Listing from a pointing dataset
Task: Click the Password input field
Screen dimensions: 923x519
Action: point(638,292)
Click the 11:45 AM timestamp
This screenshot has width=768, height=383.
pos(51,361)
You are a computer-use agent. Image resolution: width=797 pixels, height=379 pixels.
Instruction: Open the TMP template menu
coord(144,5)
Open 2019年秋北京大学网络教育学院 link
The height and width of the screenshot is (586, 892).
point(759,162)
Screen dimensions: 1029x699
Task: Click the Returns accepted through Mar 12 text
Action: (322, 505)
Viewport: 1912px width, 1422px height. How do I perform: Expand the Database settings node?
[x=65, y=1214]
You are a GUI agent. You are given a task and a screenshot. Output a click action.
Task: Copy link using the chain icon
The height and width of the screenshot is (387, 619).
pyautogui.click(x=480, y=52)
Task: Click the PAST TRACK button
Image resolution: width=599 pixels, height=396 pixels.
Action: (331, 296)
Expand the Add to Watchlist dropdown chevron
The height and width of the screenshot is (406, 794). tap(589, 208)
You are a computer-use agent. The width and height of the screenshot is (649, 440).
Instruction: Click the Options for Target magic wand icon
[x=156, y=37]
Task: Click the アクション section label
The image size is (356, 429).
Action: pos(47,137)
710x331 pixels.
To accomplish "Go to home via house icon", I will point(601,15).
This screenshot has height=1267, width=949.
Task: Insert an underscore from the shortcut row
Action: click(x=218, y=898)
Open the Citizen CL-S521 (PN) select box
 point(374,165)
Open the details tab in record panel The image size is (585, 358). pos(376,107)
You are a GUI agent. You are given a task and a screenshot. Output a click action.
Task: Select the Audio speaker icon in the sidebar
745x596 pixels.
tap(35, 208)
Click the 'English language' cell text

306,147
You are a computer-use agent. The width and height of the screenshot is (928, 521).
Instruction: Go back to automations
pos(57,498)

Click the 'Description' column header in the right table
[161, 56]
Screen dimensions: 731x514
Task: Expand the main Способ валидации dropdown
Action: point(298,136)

(What you need to do): Copy out the lines of the listing above without any changes, starting at the line that contains "Task: Click the アクション section label" and continuing through the last line of the listing.

(Task result):
Task: Click the アクション section label
The image size is (356, 429).
Action: pos(47,137)
710x331 pixels.
To accomplish "Go to home via house icon", I will point(601,15).
This screenshot has height=1267, width=949.
Task: Insert an underscore from the shortcut row
Action: click(x=218, y=898)
Open the Citizen CL-S521 (PN) select box
 point(374,165)
Open the details tab in record panel The image size is (585, 358). pos(376,107)
You are a GUI agent. You are given a task and a screenshot. Output a click action.
Task: Select the Audio speaker icon in the sidebar
745x596 pixels.
tap(35, 208)
Click the 'English language' cell text

306,147
You are a computer-use agent. The width and height of the screenshot is (928, 521).
Instruction: Go back to automations
pos(57,498)

Click the 'Description' column header in the right table
[161, 56]
Screen dimensions: 731x514
Task: Expand the main Способ валидации dropdown
Action: point(298,136)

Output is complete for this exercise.